1. The new director of special programs in XYZ Corporation felt the customers were waiting too long to receive and complete forms needed to enroll in special programs. After collecting some data, Ms. Jones determined the mean wait time was 28 minutes. She felt this time period was excessive and she instituted new procedures to streamline the process. One month later, a sample of 127 customers was selected. The mean wait time recorded was 26.9 minutes and the standard deviation of the sampling was 8 minutes. Using the .02 level of significance, conduct a five-step hypothesis testing procedure to determine if the new processes significantly reduced the wait time.

What I came up.
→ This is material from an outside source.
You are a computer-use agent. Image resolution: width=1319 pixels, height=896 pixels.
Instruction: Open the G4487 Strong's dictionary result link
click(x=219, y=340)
I'm not sure if it's correct.

Null Hypothesis : = 28
H : not equal to 28
Reject H if Z < - 2.05
Computed Z = -1.55, found by:
Z = 26.9-28 = -1.55
8/sq. root 127
Fail to reject H . The change did not reduce the wait time significantly.

 

[galactus]

Since they think the claimed mean is excessive, I think a left tail may be more appropriate.

\(\displaystyle H_{0}:{\mu}\geq 28\)
\(\displaystyle H_{a}:{\mu}<28, \;\ \text{claim}\)

The test stat is -1.5495 and the critical value is -2.0537, p value = .0619

Since the test stat is not in the rejection region, we DO NOT reject the null hypothesis.

Also, since the p value is > alpha, we do not reject the null hyp.

Which means that their claim of 28 minutes holds water.

There is not enough evidence at the .02 alpha level to support the claim that the mean time is less than 28 minutes.

You are correct. We have a do not reject with a two tail as well. So, that option is OK too.